The Pentagon today released its first strategy aimed at enhancing cybersecurity across defense industry stakeholders.

The Defense Industrial Base Cybersecurity Strategy plots a course for increased focus and collaboration between the Defense Department and the U.S. defense industrial base on cybersecurity initiatives amid what officials say are persistent cyberthreats.

“Our adversaries understand the strategic value of targeting the DIB,” said David McKeown, DOD’s deputy chief information officer for cybersecurity. “Private sector DIB contractors are at risk for malicious cyber activities by adversaries and nonstate actors alike,” he said. “Working in conjunction with the DIB, we can better ensure the safety of critical information and unauthorized disclosure of that information.”

McKeown, who also serves as DOD’s senior information security officer, was joined by Stacy Bostjanick, DOD’s chief of defense industrial base cybersecurity, in unveiling the strategy at the Pentagon. 

“We need to get on top of this extremely complex challenge,” Bostjanick said. “This is a well contemplated, multifaceted, agile and nuanced response to the constant and evolving challenge [of] securing the DIB against malicious cyber activity.”

The strategy lays out DOD’s vision over the next three years for a secure, resilient and technologically superior U.S. defense industrial base to ensure the United States’ warfighting edge.  

It outlines four goals aligned with that vision: 


Strengthening DOD’s governance structure for U.S. defense industrial base cybersecurity;


Enhancing the cybersecurity posture of the U.S. defense industrial base;


Preserving the resiliency of critical defense industrial base capabilities in a cyber-contested environment; and


Improving cybersecurity collaboration between DOD and the U.S. defense industrial base.

Central to the goal of strengthening DOD’s cybersecurity governance structure are efforts to bolster interagency collaboration and develop regulations that will further govern the cybersecurity responsibilities of contractors and subcontractors.

In terms of enhancing the DIB’s cybersecurity posture, the strategy outlines steps to evaluate compliance with departmental cybersecurity requirements and evaluate the effectiveness of regulations and requirements. It also outlines steps to improve cyber-related threat and intelligence information with industry partners, identify vulnerabilities and recover from malicious cyber activity.

The strategy also directs the department to prioritize cyber resiliency among critical defense production capabilities and establish policies that reflect a focus on cybersecurity for key suppliers. 

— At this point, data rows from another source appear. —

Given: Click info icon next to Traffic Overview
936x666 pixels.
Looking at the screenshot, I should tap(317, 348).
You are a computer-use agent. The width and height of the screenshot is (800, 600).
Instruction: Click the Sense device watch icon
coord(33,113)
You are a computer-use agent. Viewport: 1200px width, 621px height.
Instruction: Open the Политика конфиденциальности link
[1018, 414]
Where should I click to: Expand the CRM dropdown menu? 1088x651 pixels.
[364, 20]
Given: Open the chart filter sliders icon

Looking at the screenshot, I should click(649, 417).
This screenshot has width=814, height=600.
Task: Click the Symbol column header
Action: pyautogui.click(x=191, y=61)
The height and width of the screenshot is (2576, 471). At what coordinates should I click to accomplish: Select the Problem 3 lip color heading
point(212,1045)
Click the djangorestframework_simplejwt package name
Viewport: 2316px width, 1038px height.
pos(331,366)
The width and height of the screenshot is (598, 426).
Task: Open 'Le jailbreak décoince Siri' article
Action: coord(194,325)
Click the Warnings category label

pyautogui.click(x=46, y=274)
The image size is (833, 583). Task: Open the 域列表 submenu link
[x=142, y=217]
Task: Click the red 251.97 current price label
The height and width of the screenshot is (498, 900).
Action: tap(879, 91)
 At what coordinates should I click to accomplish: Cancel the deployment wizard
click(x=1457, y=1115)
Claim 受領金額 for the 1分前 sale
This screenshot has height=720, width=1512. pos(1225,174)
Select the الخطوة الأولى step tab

That focus aligns with broader department guidance, including the 2022 National Defense Strategy and the 2023 National Cybersecurity Strategy.  

The newly released document also responds to a requirement to develop a comprehensive plan to ensure the reliability and integrity of production nodes for critical weapons systems outlined in the 2023 strategy.

The cybersecurity strategy also marks a continuation of the department’s efforts to ensure the defense industrial base meets the demands of a challenging national security landscape.  

Earlier this year, the Pentagon released the National Defense Industrial Strategy, which lays out long-term priorities that will guide DOD’s actions to create a modern, resilient defense industrial ecosystem designed to deter U.S. adversaries and meet the production demands posed by evolving threats.   

The NDIS focuses on four key areas critical to building a modernized defense industrial ecosystem over the next three to five years. Those areas are resilient supply chains, workforce readiness, flexible acquisition and economic deterrence. 

The newly released cybersecurity strategy further builds upon that collaboration between DOD and its industry partners.  

“We have identified opportunities to bolster [the] cybersecurity of our DIB partners, which will improve our overall cybersecurity of the U.S.,” said Deputy Defense Secretary Kathleen Hicks in a statement accompanying the release of the strategy. “As our adversaries continuously seek information about U.S. capabilities, the department, in coordination with the DIB, must remain resilient against these attacks and succeed through teamwork to defend the nation.”